INSTRUCCIONES:
a – ¿Qué edad tenía el chofer de camión que, según el texto, embistió a quien lo escribe el lunes en el malecón?
b – Enumere todas las cosas que el texto menciona al explicar por qué viajar a diario por el malecón hace bendecir el lugar donde se vive.

TEXTO PARA REVISAR:
>>

Opinión

Patanistas imprudentes

Patanistas imprudentes

Ignoro lo que ha sucedido con el chofer de patana que se saltó al carril de las bicicletas y que luego se descubrió que apenas tres meses antes había asesinado a 18 personas que venían en un minibús de una peregrinación, y digo asesinado porque eso fue exactamente lo que pasó cuando rebasó en una curva y los enfrentó de frente. Tres meses después andaba en la calle con todos sus papeles en regla y yo preguntaba cuál era el dueño de la patana, porque ahí estaba el problema.

Ahora también ignoro el nombre del dueño de la patana de un joven de 26 años, chofer de camión, que el lunes a las siete me embistió en el malecón, cuando yo rebasaba a una guagua que tenía detenido el transito con sus múltiples paradas.

Tanto él como yo vimos la posibilidad que se abría para rebasar, pero él se metió en mi carril y si no es por los gritos de mi amiga Dinorah y el violento giro que di hacia la derecha no estuviera escribiendo este artículo.

Estoy convertida en un mapamundi, llena de hematomas, pero viva, gracias a Dinorah.
Maravillosas cosas ocurrieron: El servicio del 911 vino enseguida.

Una joven médico de la UASD se apersonó enseguida y fue ella la que me sujetó la mano, buscó agua y me pedía que no me preocupara hasta que llegara el 911. Otra joven, también médico, se acercó a auxiliarme y también la gente que se congregó al lado de mi vehículo que fue impactado de tal modo que no tiene arreglo y tendrá que regalarse o venderse como chatarra.

Nadie entiende cómo estamos vivas y se han apersonado las amigas de Dinorah a hacer cadenas de oración dando gracias a Dios porque es raro que alguien sobreviva a un choque contra una patana de esas dimensiones que venía a mil por el lado contrario.
Lo cual me motiva a escribir este artículo. Definitivamente las patanas no deben transitar por el malecón. Primero porque viajan a una velocidad insólita en medio de una ciudad con tanto tránsito.

Segundo, porque sus choferes se creen todopoderosos y con su poder de aterrorizar a los pobres mortales que manejamos vehículos normales sobrepasan, o se imponen, a fuerza de bocinazos. Tener una patana detrás es un terror que todos experimentamos en las carreteras, pero que no deberíamos experimentar en la ciudad.

El malecón es, en Santo Domingo, nuestro único solaz. Viajar por el a diario nos hace bendecir el lugar donde vivimos, el maravilloso mar, los barcos en espera, los novios que se atreven a besarse, los pescadores. Por favor, ayúdennos a no convertirlo en un cementerio más.

<<

INFORMACIÓN:
>>

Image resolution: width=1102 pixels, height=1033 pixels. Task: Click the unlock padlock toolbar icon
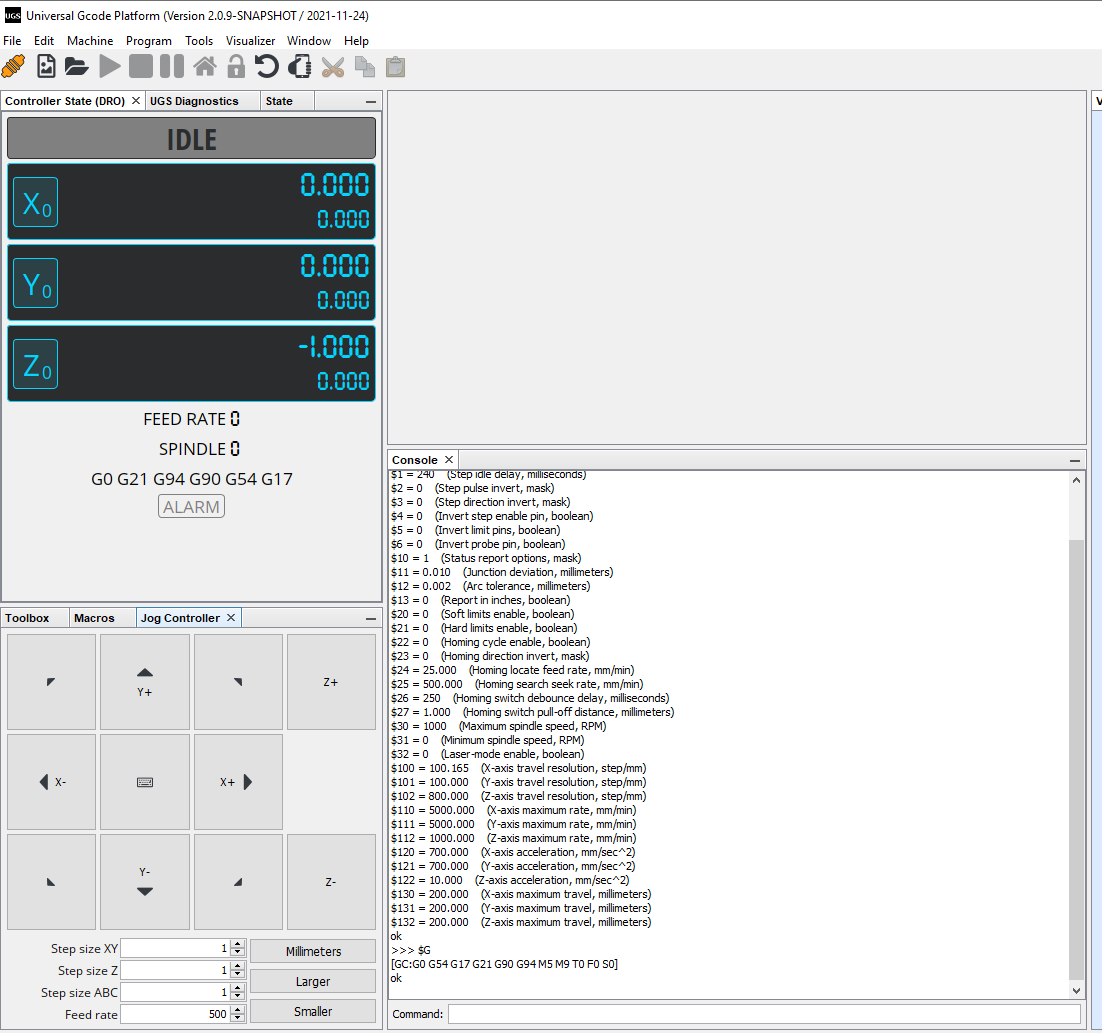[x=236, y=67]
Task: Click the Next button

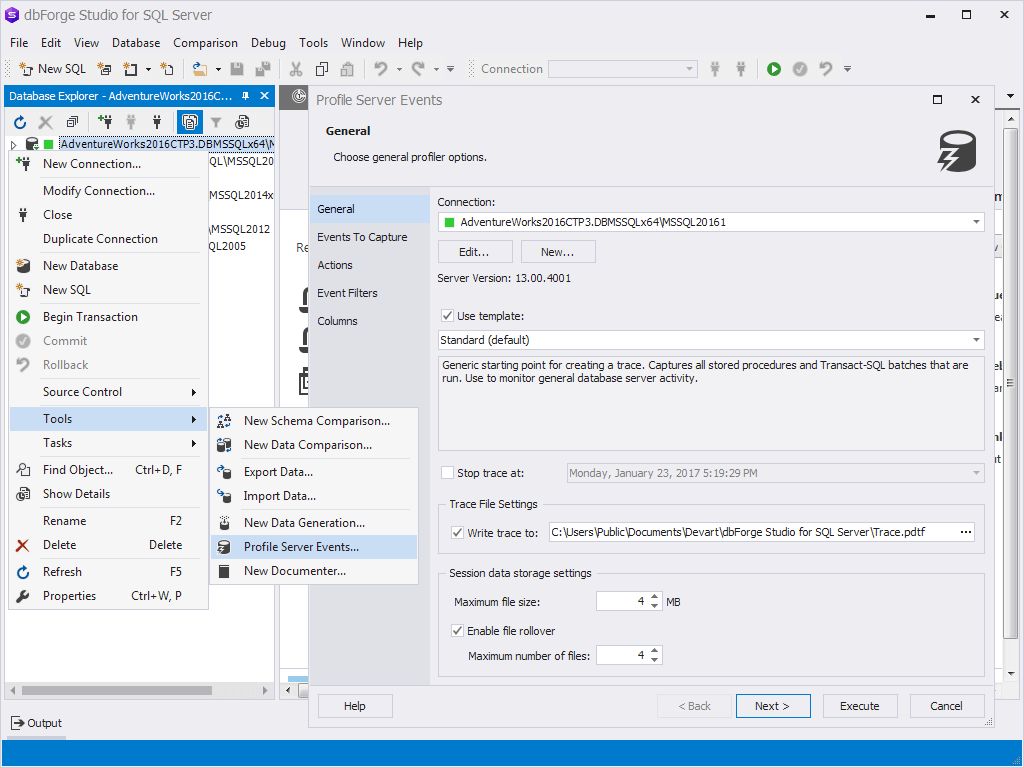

<<
>>

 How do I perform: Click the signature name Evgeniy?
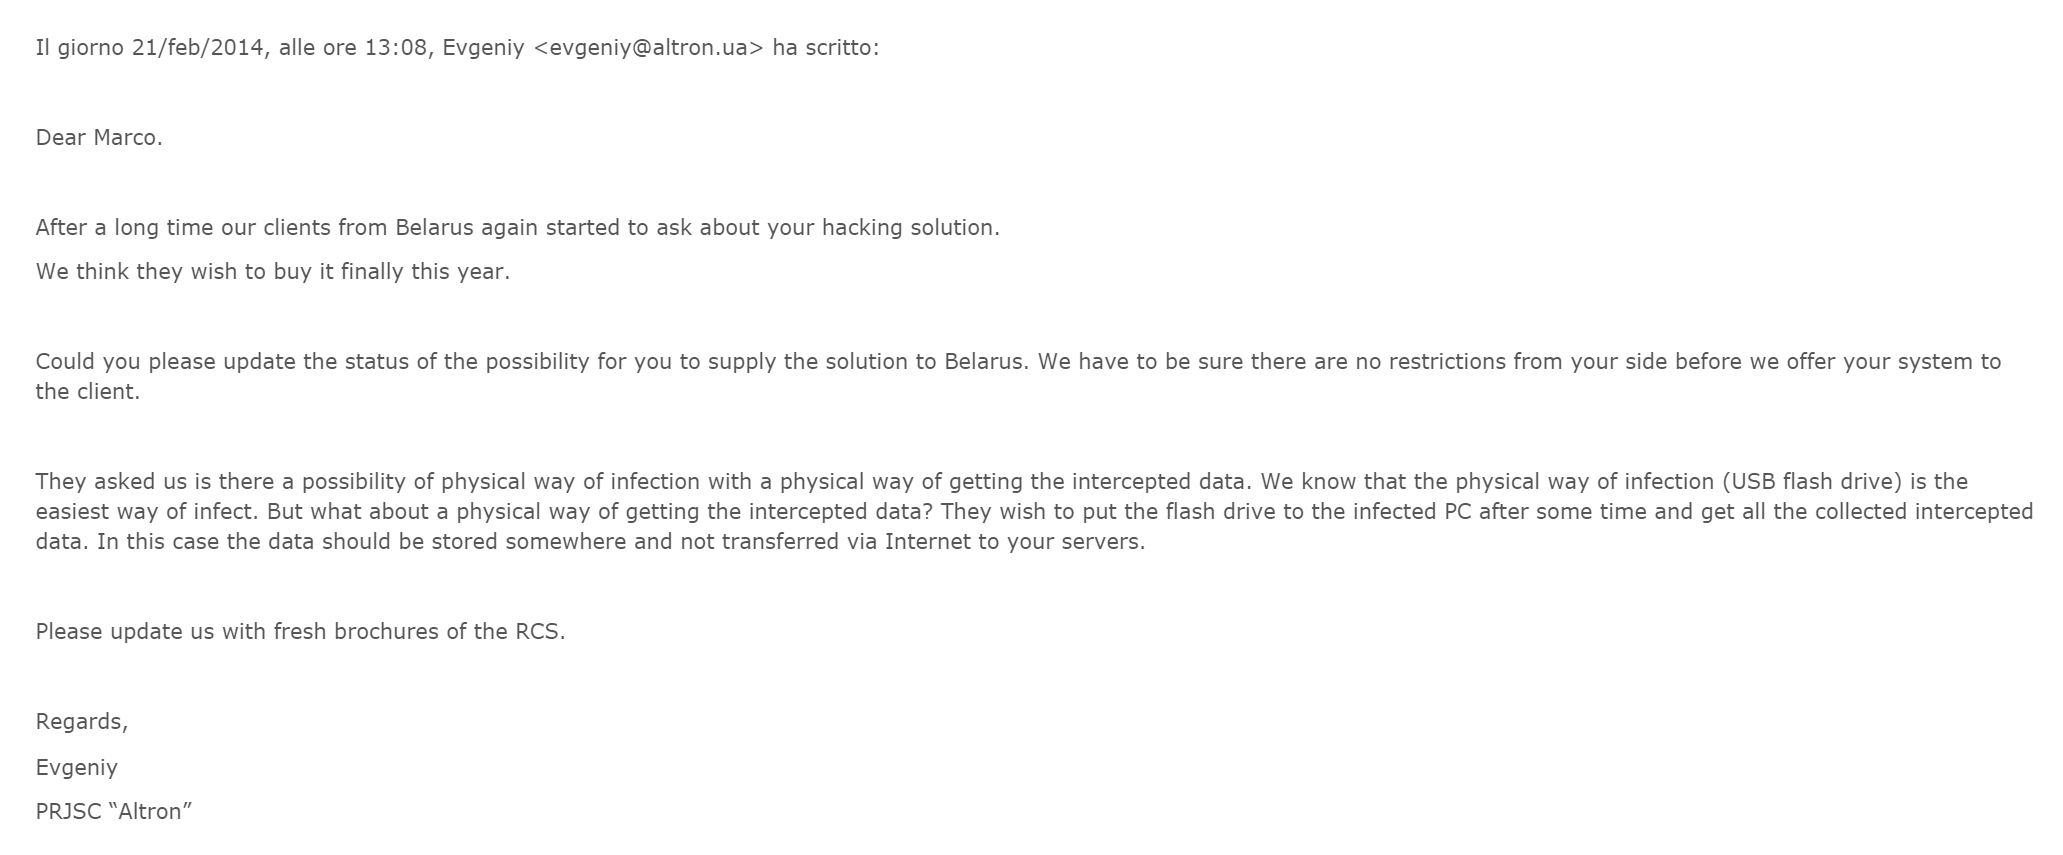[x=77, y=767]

<<
>>

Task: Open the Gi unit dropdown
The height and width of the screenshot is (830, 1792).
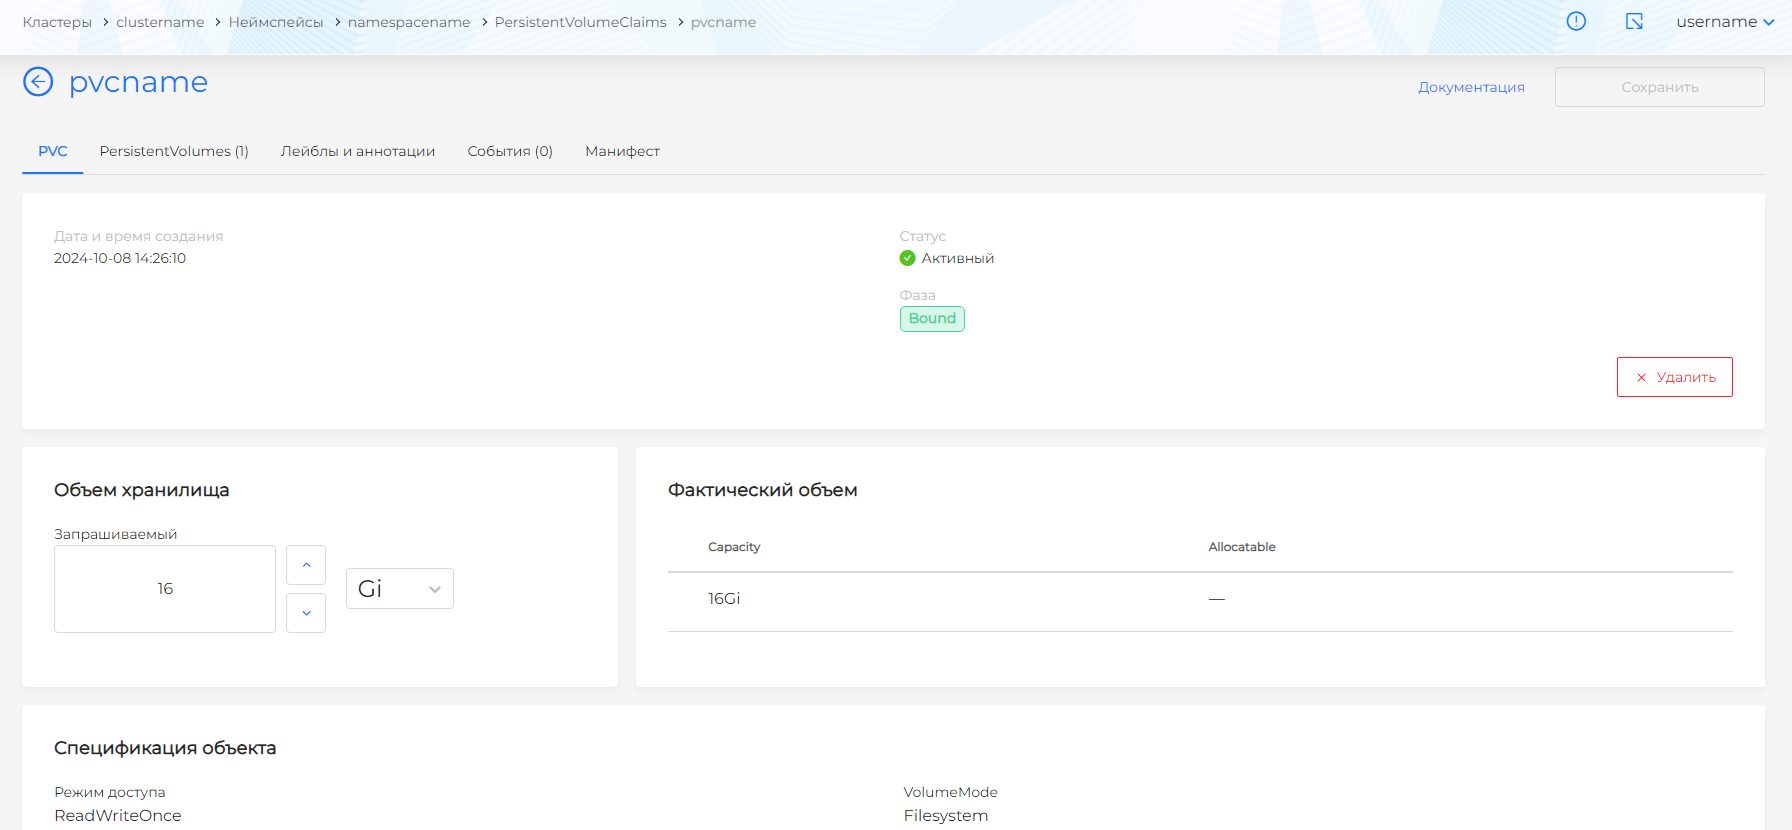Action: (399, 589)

<<

RESPUESTAS NUMERADAS:
a – 26 años.

b –
- el maravilloso mar
- los barcos en espera
- los novios que se atreven a besarse
- los pescadores